The writing uses the device of a narrator, a story-teller, who largely disappears after the first couple chapters. Here and there, he (or she?) pops up again to make an aside about the action. It works well but some might be put off by the intentional ‘high’ style of the opening. Were the whole novel that way, it would be another matter, but one quickly recognizes (I would hope) it was meant somewhat tongue in cheek.
The story itself is fast paced and light hearted, for the most part. A bit episodic, perhaps, held together by a not-particularly-urgent quest for a place our protagonist can ‘belong.’ Protagonists, perhaps I should say—the sorceress Na, though secondary to the young wizard Im, has an important part and is certainly not glossed over, characterization-wise.
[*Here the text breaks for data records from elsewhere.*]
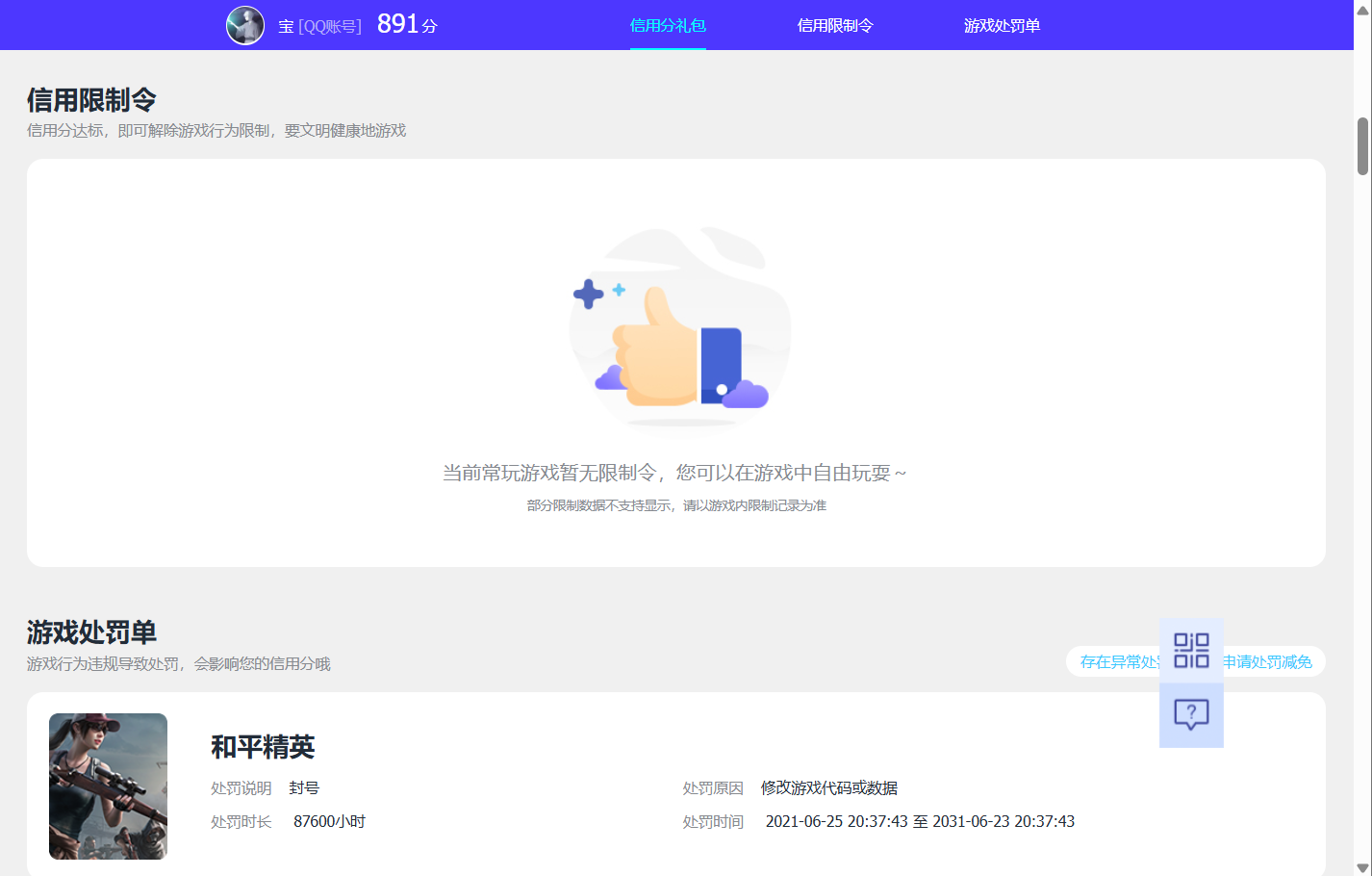Select the 信用分礼包 tab

coord(668,26)
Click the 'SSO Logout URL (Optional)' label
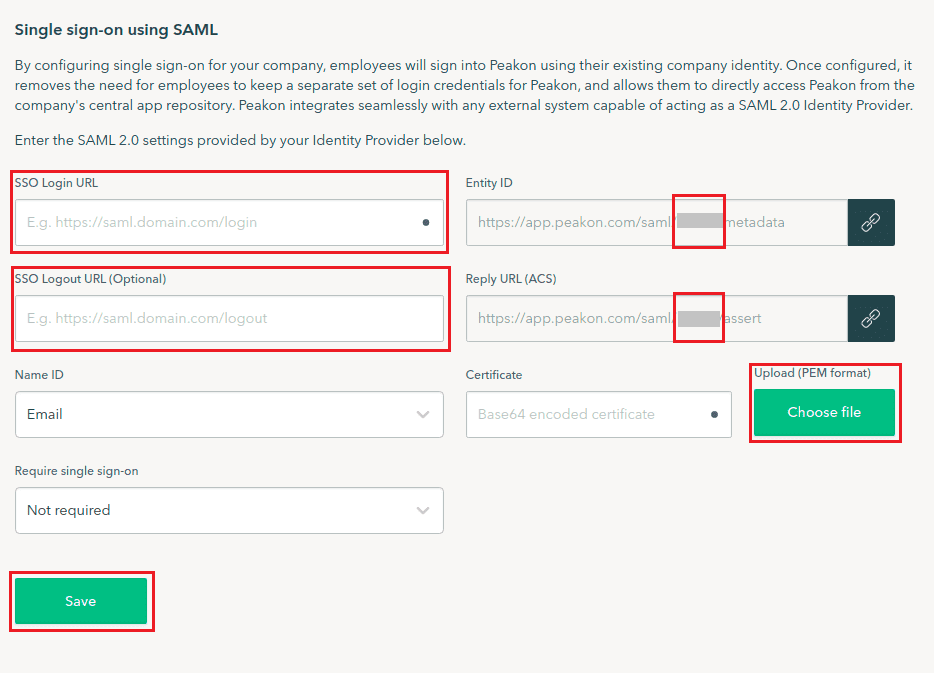The image size is (934, 673). point(90,279)
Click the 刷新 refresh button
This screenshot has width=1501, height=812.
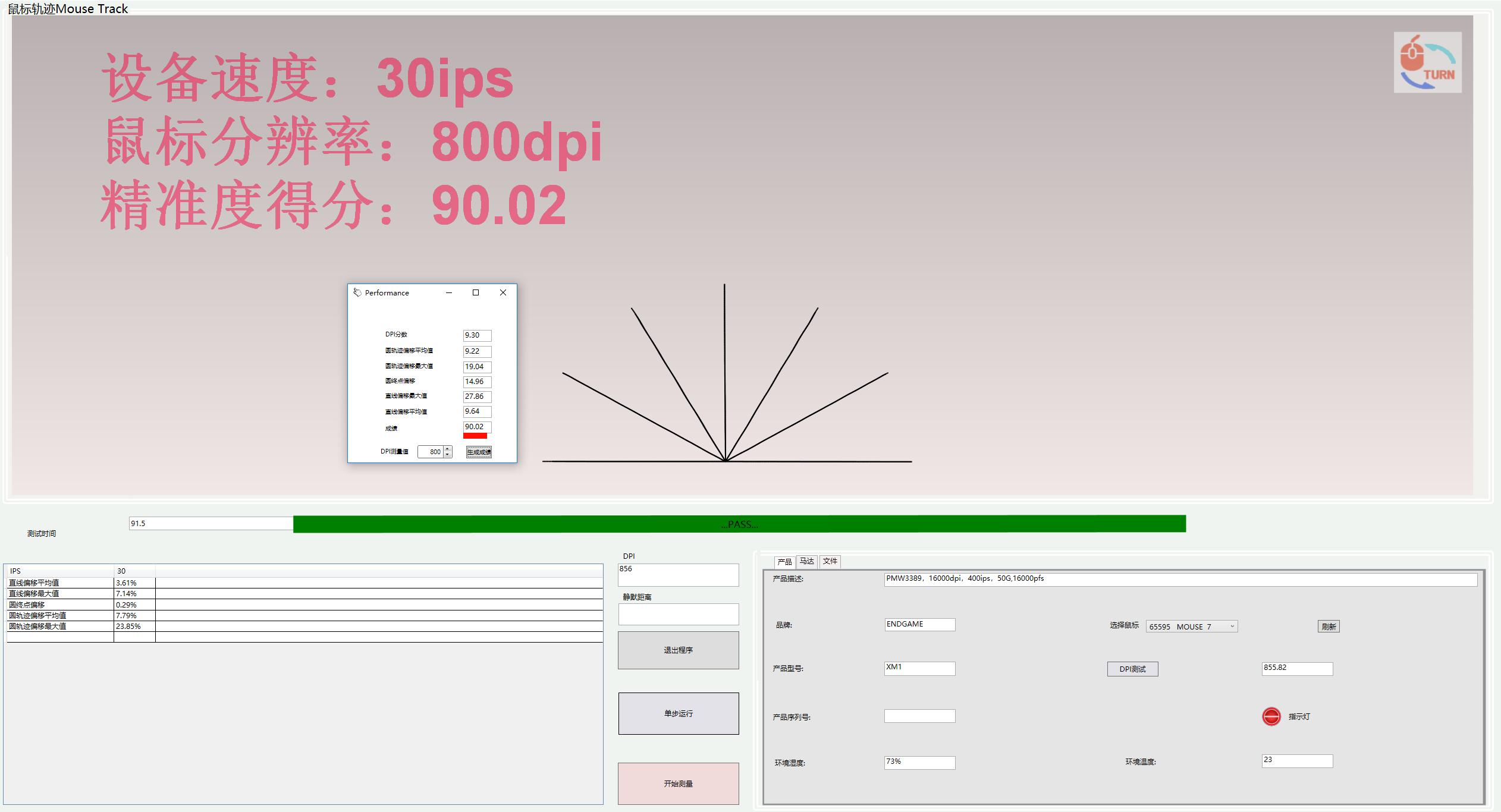(x=1329, y=627)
Indeed, she may be the more interesting character (perhaps that will be explored more in the promised sequel).
The other secondary characters, the Trickster God Xido and the demon Qu’orthseth are also integral. In many ways, the amoral and not-too-bright demon is the glue that holds this narrative together, as he seeks to avoid being returned to jail in his home world. The world itself is well realized and believable. This is essentially the same world Brooke has used in his other fantasy novels, though at a different point in its history, so I would assume it has been worked out pretty well.
Im grows; yes, it is something of a coming of age novel. So do the other characters, to various degrees. If epic fantasy is your thing, or ‘grimdark,’ you might want to pass “Ways” by and wait for the next Martin doorstop. There is action, to be sure, and there is evil to be face, and conflict, and all we might expect from the genre. You will not be disappointed there!
Nor will you be disappointed if you simply want a fun, well-written, and thoughtful ‘fantasy adventure.’
“The Ways of Wizardry” is officially out on January 6.
Stephen Brooke is both a Florida author and a writer of fantasy (and other genres as well). This joining of two of my interests makes his works particularly suited to this blog. There may be an upcoming interview with him. Stay tuned for that.
Design Notes: The book looks good. Nothing flashy, simple design, ‘safe’ fonts (the text appears to be set in Galliard). The cover seems a bit ‘blah’ to me but I am happy not to see the excess of the typical movie poster-like cover in this genre.